A3 will be about £75-80 return journey to Peterborough!!

They will get a nice surprise if they swirl check it though... check this awesome respray it had before I bought it.. I planned to respray... that was 5 years ago haha! but it runs like a champ!


----------



## Derekh929 (Aug 28, 2011)

CraigQQ said:


> if the full works includes a respray.. they can happily tow my a3 away for the full works.
> 
> QQ is staying at home.. can't be doing with it's terrible MPG on long runs.. last time I drove from London to Edinburgh it cost me £110 on fuel one way!!
> A3 will be about £75-80 return journey to Peterborough!!
> ...


Mosaic A3 that may catch on £110 from Edinburgh to London that is serious stuff Broch to Gatwick £75 last time and 231bhp


----------



## The_Bouncer (Nov 24, 2010)

^ :lol:

Can't beat the crazed effect Craig - Big in certain parts of Europe I hear.....

Make sure we catch up my man :thumb:

J


----------



## CraigQQ (Jan 20, 2011)

Derekh929 said:


> Mosaic A3 that may catch on £110 from Edinburgh to London that is serious stuff Broch to Gatwick £75 last time and 231bhp


It's such a good car though... feck the respray, the cars barely worth it!
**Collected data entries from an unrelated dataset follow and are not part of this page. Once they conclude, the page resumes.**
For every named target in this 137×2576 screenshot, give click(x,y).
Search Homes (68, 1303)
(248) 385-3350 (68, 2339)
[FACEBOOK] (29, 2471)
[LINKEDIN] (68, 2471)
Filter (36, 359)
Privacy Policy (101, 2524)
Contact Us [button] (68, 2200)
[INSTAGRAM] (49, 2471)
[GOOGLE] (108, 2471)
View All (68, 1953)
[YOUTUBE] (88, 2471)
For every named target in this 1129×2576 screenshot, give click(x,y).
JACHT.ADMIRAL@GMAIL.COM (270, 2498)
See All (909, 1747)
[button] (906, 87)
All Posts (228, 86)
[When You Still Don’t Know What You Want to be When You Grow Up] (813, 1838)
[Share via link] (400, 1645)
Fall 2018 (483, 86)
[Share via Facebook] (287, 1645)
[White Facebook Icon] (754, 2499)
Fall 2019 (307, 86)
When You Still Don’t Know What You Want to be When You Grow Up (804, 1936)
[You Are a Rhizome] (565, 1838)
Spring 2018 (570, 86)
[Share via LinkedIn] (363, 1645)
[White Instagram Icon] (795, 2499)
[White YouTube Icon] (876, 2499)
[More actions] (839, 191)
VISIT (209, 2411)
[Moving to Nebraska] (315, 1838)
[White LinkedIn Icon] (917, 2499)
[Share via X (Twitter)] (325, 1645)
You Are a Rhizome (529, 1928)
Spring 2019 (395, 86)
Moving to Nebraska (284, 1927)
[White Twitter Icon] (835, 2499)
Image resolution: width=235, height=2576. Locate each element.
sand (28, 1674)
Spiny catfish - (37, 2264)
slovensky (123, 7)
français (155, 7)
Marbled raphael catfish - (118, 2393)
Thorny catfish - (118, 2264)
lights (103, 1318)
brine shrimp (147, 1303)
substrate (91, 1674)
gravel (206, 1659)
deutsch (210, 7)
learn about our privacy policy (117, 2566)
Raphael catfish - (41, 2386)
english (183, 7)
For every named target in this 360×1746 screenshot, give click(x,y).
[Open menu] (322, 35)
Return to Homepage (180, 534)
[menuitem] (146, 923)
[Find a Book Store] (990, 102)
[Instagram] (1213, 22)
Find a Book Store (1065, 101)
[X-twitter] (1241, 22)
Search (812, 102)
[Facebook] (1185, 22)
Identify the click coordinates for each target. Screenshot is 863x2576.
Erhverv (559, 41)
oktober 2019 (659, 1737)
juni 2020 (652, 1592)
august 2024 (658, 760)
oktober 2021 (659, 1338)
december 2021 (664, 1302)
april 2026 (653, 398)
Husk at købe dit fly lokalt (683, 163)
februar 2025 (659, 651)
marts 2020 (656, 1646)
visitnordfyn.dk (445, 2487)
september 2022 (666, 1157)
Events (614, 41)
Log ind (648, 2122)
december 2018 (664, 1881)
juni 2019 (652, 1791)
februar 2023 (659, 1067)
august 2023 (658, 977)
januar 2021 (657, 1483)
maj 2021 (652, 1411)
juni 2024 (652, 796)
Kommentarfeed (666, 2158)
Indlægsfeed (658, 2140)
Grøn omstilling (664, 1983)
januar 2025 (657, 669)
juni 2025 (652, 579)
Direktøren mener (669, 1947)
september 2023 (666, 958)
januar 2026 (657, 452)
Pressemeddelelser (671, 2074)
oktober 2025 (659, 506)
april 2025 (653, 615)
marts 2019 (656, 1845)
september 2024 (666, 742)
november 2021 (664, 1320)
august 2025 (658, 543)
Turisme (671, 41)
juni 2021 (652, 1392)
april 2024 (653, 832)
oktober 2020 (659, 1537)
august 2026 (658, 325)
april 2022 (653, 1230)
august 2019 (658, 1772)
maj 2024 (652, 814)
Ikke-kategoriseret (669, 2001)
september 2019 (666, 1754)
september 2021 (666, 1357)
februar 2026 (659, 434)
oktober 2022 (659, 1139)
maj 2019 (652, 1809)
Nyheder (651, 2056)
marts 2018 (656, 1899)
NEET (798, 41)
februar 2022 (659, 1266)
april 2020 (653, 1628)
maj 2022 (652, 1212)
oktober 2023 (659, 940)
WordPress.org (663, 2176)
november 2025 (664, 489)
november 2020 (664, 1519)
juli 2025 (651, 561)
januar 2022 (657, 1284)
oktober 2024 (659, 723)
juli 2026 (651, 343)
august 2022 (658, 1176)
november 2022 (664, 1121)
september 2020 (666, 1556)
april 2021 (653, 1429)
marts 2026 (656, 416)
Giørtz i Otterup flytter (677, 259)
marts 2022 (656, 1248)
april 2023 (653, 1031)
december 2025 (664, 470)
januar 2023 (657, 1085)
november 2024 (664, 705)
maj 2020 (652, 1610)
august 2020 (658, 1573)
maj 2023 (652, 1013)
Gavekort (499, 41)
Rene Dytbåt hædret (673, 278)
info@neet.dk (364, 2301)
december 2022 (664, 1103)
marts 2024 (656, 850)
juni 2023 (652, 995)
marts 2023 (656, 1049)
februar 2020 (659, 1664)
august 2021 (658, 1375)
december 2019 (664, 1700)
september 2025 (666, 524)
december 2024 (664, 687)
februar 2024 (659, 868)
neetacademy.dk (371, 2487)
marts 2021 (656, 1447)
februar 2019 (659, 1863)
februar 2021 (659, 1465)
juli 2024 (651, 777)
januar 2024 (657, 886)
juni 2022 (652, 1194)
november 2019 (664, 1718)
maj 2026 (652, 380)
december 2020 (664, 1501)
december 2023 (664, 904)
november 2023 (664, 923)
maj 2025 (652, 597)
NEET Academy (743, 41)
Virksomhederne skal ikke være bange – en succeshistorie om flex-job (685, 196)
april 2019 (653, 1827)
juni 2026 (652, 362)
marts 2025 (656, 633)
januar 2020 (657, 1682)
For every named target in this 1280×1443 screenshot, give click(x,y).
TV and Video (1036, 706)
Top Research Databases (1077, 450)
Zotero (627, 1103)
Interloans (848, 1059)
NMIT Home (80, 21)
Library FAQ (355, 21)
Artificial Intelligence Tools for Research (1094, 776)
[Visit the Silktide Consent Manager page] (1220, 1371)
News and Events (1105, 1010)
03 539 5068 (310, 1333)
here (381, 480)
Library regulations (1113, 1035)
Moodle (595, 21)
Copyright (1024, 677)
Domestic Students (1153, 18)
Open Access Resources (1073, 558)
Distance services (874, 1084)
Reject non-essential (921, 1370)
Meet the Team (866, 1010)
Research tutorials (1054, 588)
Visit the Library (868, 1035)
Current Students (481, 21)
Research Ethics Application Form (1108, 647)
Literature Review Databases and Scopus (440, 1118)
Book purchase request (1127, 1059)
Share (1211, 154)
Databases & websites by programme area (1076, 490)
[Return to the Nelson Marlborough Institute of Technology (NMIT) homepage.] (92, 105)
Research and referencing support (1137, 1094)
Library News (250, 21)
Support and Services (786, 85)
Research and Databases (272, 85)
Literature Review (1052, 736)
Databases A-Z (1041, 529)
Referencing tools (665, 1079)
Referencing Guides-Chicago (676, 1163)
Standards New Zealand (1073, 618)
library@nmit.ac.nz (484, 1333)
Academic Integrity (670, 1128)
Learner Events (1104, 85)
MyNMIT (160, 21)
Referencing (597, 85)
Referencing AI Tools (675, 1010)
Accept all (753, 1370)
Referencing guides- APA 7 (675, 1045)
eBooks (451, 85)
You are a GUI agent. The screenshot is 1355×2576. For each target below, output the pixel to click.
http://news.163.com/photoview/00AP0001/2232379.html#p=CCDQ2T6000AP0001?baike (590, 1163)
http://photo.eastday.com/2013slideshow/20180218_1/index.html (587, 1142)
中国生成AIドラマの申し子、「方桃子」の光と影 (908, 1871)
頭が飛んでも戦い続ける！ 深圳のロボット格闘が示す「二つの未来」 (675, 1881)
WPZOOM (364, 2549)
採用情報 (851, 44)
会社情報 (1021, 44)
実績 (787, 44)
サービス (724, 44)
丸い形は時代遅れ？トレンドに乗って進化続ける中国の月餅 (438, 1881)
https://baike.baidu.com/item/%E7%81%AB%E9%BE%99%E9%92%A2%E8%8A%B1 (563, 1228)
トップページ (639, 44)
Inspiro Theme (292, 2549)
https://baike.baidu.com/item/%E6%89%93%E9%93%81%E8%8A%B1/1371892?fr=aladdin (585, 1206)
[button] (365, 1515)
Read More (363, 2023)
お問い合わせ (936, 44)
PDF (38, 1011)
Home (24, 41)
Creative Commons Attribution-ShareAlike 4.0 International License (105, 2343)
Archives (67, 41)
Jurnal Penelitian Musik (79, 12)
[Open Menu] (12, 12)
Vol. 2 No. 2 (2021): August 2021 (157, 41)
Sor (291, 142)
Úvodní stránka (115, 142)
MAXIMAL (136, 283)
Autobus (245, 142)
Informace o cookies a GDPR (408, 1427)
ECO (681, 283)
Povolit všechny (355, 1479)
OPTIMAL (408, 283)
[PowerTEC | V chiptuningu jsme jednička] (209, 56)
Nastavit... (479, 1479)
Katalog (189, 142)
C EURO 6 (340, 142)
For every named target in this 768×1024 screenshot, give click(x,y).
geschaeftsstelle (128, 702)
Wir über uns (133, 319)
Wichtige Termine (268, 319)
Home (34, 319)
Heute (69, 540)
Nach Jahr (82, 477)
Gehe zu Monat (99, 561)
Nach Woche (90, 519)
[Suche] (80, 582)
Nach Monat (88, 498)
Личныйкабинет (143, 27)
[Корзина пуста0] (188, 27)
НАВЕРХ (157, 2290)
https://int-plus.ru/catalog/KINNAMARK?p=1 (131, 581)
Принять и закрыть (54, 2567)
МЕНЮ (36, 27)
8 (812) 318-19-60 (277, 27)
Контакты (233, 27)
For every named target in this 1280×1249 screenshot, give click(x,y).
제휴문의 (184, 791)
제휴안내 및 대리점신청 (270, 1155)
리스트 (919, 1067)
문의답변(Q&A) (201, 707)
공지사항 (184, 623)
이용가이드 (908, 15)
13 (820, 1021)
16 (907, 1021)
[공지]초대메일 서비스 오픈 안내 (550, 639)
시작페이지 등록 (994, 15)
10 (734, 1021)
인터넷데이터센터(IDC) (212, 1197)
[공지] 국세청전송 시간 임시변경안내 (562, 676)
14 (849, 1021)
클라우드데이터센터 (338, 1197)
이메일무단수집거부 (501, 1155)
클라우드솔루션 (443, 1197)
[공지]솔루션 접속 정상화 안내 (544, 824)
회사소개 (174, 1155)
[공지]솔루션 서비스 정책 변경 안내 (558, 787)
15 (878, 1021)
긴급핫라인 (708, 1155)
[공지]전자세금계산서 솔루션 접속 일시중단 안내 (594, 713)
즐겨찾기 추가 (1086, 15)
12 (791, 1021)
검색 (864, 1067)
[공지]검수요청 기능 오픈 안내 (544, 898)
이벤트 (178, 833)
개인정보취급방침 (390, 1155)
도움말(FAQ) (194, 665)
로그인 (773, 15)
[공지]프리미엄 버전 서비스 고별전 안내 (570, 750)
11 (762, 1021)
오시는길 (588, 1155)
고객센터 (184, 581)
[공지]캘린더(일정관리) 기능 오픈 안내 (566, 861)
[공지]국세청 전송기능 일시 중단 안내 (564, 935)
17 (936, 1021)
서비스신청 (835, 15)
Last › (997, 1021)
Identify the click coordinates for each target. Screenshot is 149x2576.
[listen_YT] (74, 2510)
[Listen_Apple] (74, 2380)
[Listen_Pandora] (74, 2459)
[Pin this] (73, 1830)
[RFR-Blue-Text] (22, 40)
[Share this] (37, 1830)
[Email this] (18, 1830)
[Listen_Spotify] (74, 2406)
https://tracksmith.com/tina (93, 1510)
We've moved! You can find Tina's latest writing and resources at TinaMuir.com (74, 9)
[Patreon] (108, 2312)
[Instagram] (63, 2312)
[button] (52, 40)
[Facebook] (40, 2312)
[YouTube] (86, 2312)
I only paid £300 for it 5 years ago, and it's had a full set of brakes, pads and 1 refurbed caliper.. in 5 years and passed every MOT (I needed two tyres for the back 2 months ago.. got two part worns with 4mm tread left free from my mate.. jobs a good'un)



The_Bouncer said:


> ^ :lol:
> 
> Can't beat the crazed effect Craig - Big in certain parts of Europe I hear.....
> 
> ...


Yeah.. that's what I'm going to claim Jay.. bumpers paint flaking where mum keeps catching the gate post as she leaves the drive.. bit of rust here and there.. it's a Euro Style Rat Rod haha

I'll make sure to find you for a catch up mate. Last time I seen you must have been April 1st last year in Kent.


----------



## Derekh929 (Aug 28, 2011)

CraigQQ said:


> It's such a good car though... feck the respray, the cars barely worth it! I only paid £300 for it 5 years ago, and it's had a full set of brakes, pads and 1 refurbed caliper.. in 5 years and passed every MOT (I needed two tyres for the back 2 months ago.. got two part worns with 4mm tread left free from my mate.. jobs a good'un)
> 
> Yeah.. that's what I'm going to claim Jay.. bumpers paint flaking where mum keeps catching the gate post as she leaves the drive.. bit of rust here and there.. it's a Euro Style Rat Rod haha
> 
> I'll make sure to find you for a catch up mate. Last time I seen you must have been April 1st last year in Kent.


£300 5 years ago know that is what you call cheap motoring, enjoy the show you have earned your break


----------



## Kimo (Jun 7, 2013)

If the cars get towed away and the full works then I may call off our detailing day tomorow :lol:


----------



## Derekh929 (Aug 28, 2011)

Kimo73 said:


> If the cars get towed away and the full works then I may call off our detailing day tomorow :lol:


Yes but the owners go as well to the Bunker to do the work:lol: and finish the other one's being towed


----------



## Kimo (Jun 7, 2013)

:lol: 

Looks like we best put the day back on then


----------



## Derekh929 (Aug 28, 2011)

Kimo73 said:


> :lol:
> 
> Looks like we best put the day back on then


Yes you better with Whizzer & The Bouncer on the Gate


----------